京都の治安を守るのみならず、長州征討を成功させることが幕府のためと考え、近藤は力を尽くす。
それでも、新選組局長という立場には、おのずから限界があった。
また、盟友の山南敬助が世を去り、愛弟子でもある沖田総司が病に伏し、論客と見込んで迎え入れた伊東甲子太郎とは意見の相違が露呈するなど、隊の運営にも次第に困難が増していく。
やがて、幕権の凋落は覆うべくもなく、土方歳三の助力によって組織を保ってきた新選組からも分離脱退者を出すことになる。
宮部の遺した言葉が甦り、現実化するのを感じながらも、近藤は君恩に報いることこそ武士の道と信じ、己の本分をまっとうせんと奮闘するのだった。


秋山香乃の作品では『新選組藤堂平助』をすでに当ブログで紹介したが、別の作品も読んでみたいと思い、本作を手に取った。

全体として、近藤勇という人物とその生涯を至極真っ当に描いた作品、という印象。
史実を踏まえた上でストーリーを展開しており、作者なりの個性を強烈に打ち出したり、奇をてらったりしたようなところは窺えない。そのため、平凡で面白味がない、と感じる向きもあるかもしれない。
しかし、彼をこのように描いた小説は、他にもあるようでいて、実際はあまりなかったようにも思える。

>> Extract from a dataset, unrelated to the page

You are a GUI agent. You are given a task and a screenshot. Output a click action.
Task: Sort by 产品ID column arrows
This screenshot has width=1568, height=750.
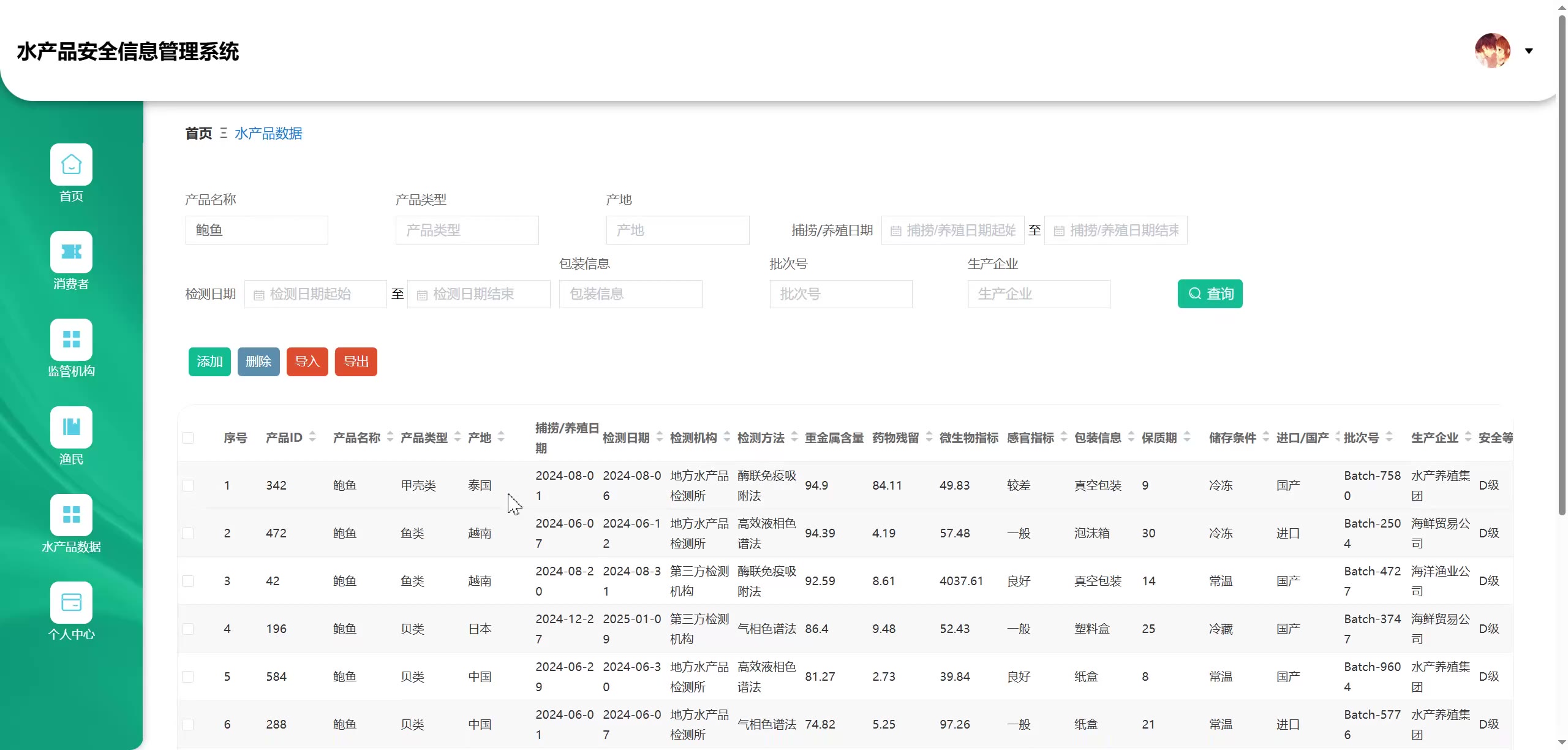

本作の近藤勇は、栄達欲の強い俗物ではないし、時勢の変化を理解できない石頭でもない。
いったん忠誠を尽くすと誓った以上、たとえ自分の身が滅びてもそれを貫くべき、と考えているのだ。
それは、「愚直」などという言葉で表すべきではない、賢愚を超越した境地である。
また、周囲におだてられて得意になっている天狗でもない。
任せられるところは任せながらも隊内運営に目を配り、隊士らを思いやっている。
司馬遼太郎の人物造形に慣れてしまっている向きなどには、この近藤像を知ってもらいたいと感じた。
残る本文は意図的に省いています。